Tu ne veux pas que je sois triste et inquiète de l’avenir, mon cher bien-aimé. Je ferai tout mon possible pour t’obéir, mais je ne peux pas m’empêcher de penser quel fardeau je suis pour toi [et  ?] comment le meilleur de notre amour s’en va, le tien dans un travail sans relâche, le mien dans l’isolement le plus difficile à supporter car je t’aime passionnément. Tu veux que je sois gaie parce que tu es bon et généreux, parce que tu sais oublier ton dévouement de tous les instants. Mais moi je m’en souviens toujours. Je suis triste et découragée quelquefoisa parce qu’il me semble que tu finiras par y laisser ta santé ou ton amour, deux choses sans lesquelles je ne peux pas vivre. Voilà, mon cher bien-aimé, pourquoi je souffre de chacun des retards apportés à l’érectionb de ce théâtre où j’espère me fourrer et gagner ma vie honnêtement [6]. Mais je t’aime tant et je suis si touchée de voir que tu t’inquiètes de mes tristeries que je veux être GEAIE rien que pour te remercier de ta bonté ineffable. Jour mon petit o. Voyez un peu cette exécrable plume comme elle arrange mon style. On croirait que je ne sais pas ÉCRIRE et pourtant… Mais la modestie sied bien au talent et la passion à l’amour. C’est pourquoi je vous baise de toutes mes forces.

Juliette

BnF, Mss, NAF 16331, f. 25-26
Transcription de Sylviane Robardey-Eppstein

a) « quelques fois ».
b) « l’herection ».

Notes

[1Juliette utilisera cette même formule dans plusieurs autres lettres, par exemple celle du 16 octobre 1838, après avoir écrit : « Il faut bien que tu déjeunes ? », ou dans celle du 17 février 1845 lorsqu’elle exprime son désir de recopier un manuscrit de Hugo. L’orthographe « aute » est volontaire (on la trouve à d’autres occurrences), et imite un parler populaire. D’où le soulignement double du mot : une fois pour l’inclure dans la formule globale formée par toute la phrase, une seconde pour marquer la faute d’orthographe volontaire.

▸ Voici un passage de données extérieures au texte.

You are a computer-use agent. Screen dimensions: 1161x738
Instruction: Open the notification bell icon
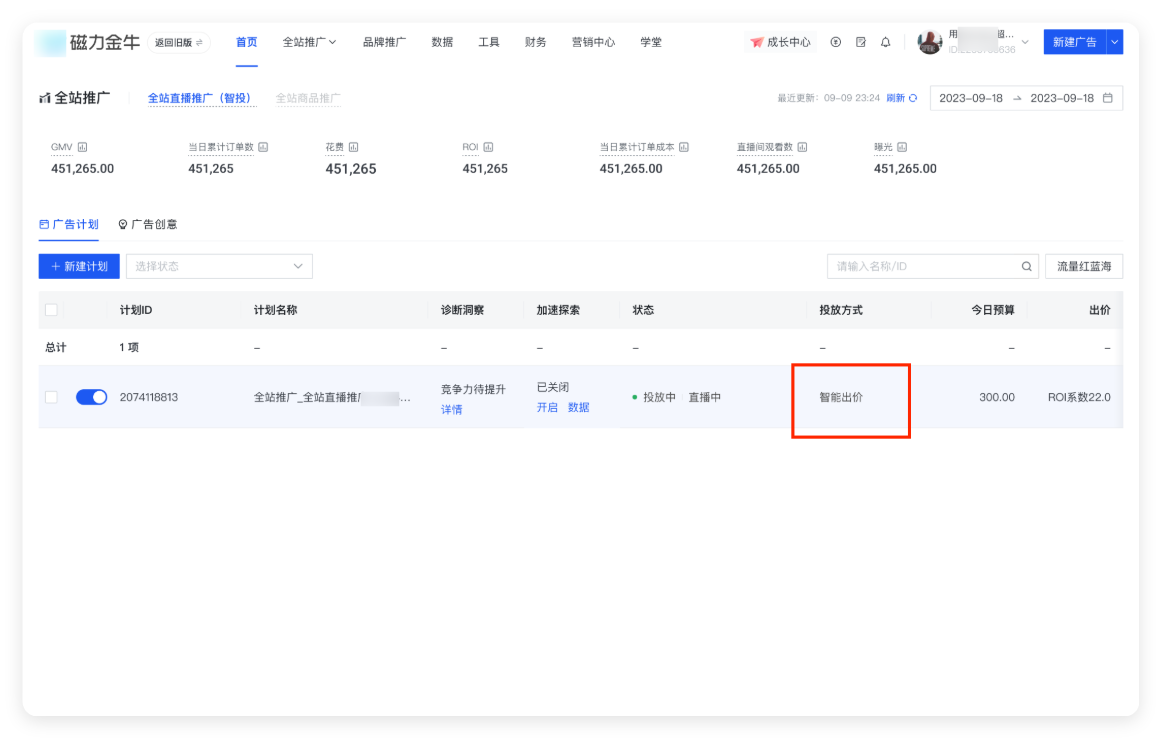[885, 42]
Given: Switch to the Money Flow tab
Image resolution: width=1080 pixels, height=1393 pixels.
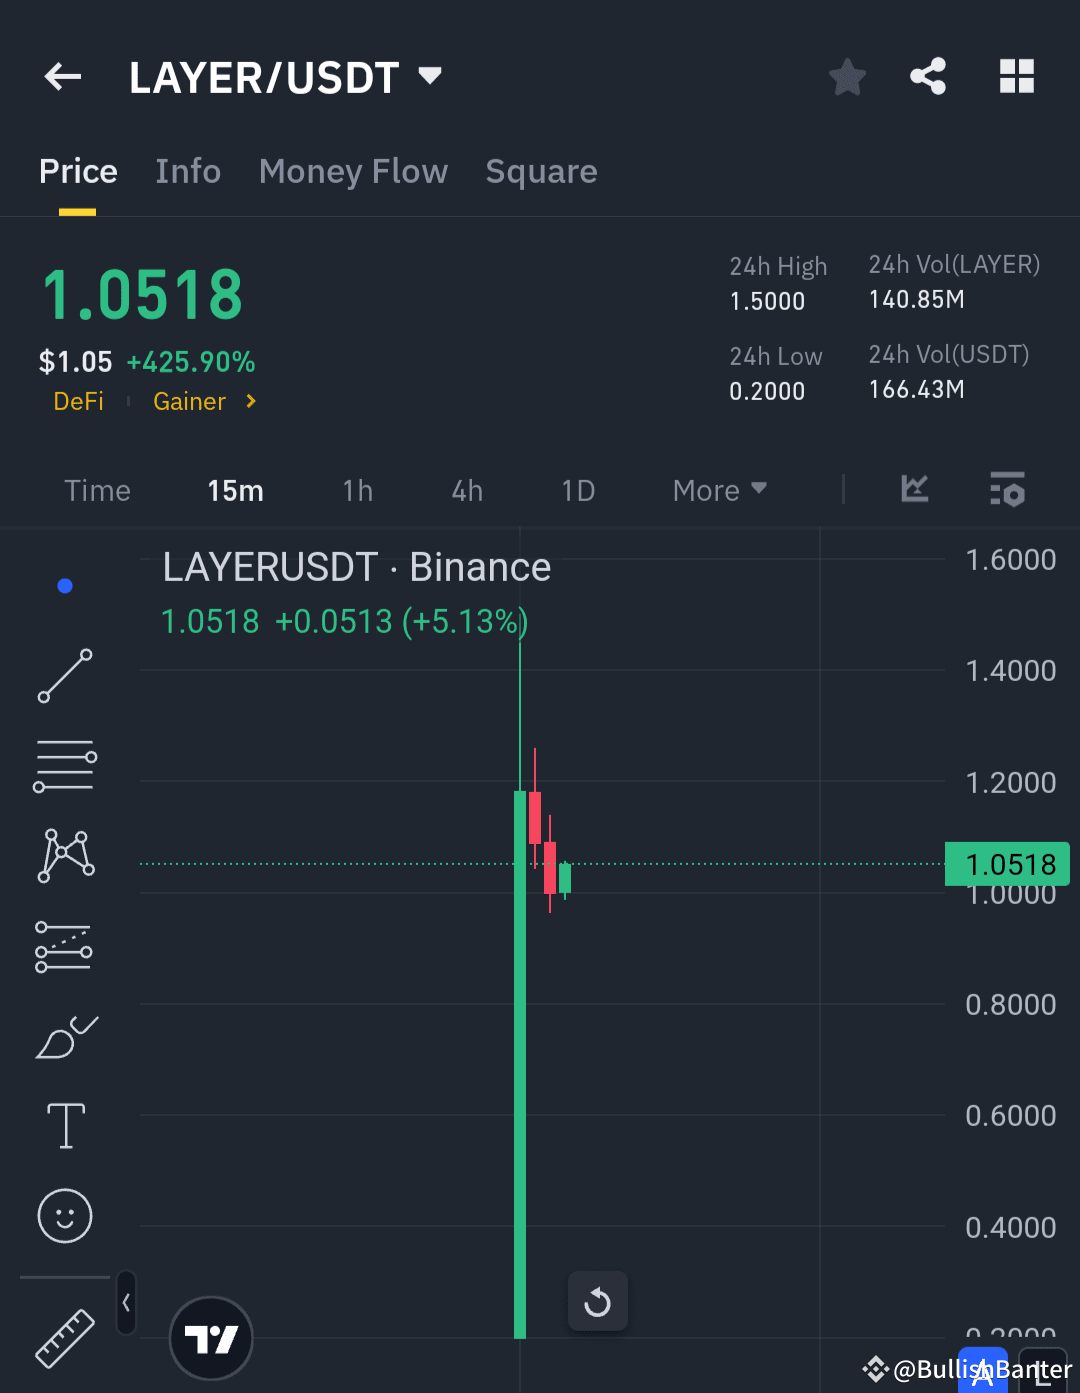Looking at the screenshot, I should [x=353, y=171].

[2La lecture de Racine recommandée à Hugo est un leitmotiv des lettres des derniers jours.

[3L’allusion reste difficile à déterminer. Il peut s’agir d’un amalgame de plusieurs idées : le terme argotique « trompette » désigne un colporteur de nouvelles ou une personne bavarde et ayant du mal à garder des secrets ; mais il faut penser également à l’implicite évocation des tromperies de Hugo, ou encore à un jeu phonique qui assimilerait le mot au terme « pompette », ce qui reviendrait ici à un aveu d’ivresse.

[4Juliette cite presque exactement les vers de la transposition d’Hamlet par Ducis : « Mais un vertueux père est un bien précieux / Qu’on ne tient qu’une fois de la bonté des dieux ». Juliette a joué le rôle d’Elvire dans Hamlet de Ducis le 17 janvier 1826 à la Salle des Beaux-Arts à Bruxelles [Remerciements à Gérard Pouchain]. 

[5Le contexte laisse à penser qu’il s’agit là d’un autre clin d’œil citationnel ou proverbial, à élucider.

[6Allusion au projet d’un « Second Théâtre-Français » que Victor Hugo n’est pas le seul à appeler de ses vœux : lui, Dumas père et Casimir Delavigne ont envoyé dans ce sens une requête au ministre de l’Intérieur en octobre 1836, suite à quoi un privilège a été accordé à Anténor Joly. Au printemps 1837, celui-ci projette de faire bâtir une salle rue de Richelieu mais il essuie un refus. Ce qui deviendra le Théâtre de la Renaissance est donc toujours en pourparlers au moment où Juliette écrit sa lettre. C’est en décembre 1837 qu’Anténor Joly se résoudra à louer la salle Ventadour et y fera pratiquer des travaux, avant l’ouverture des portes avec Ruy Blas, le 8 novembre 1838.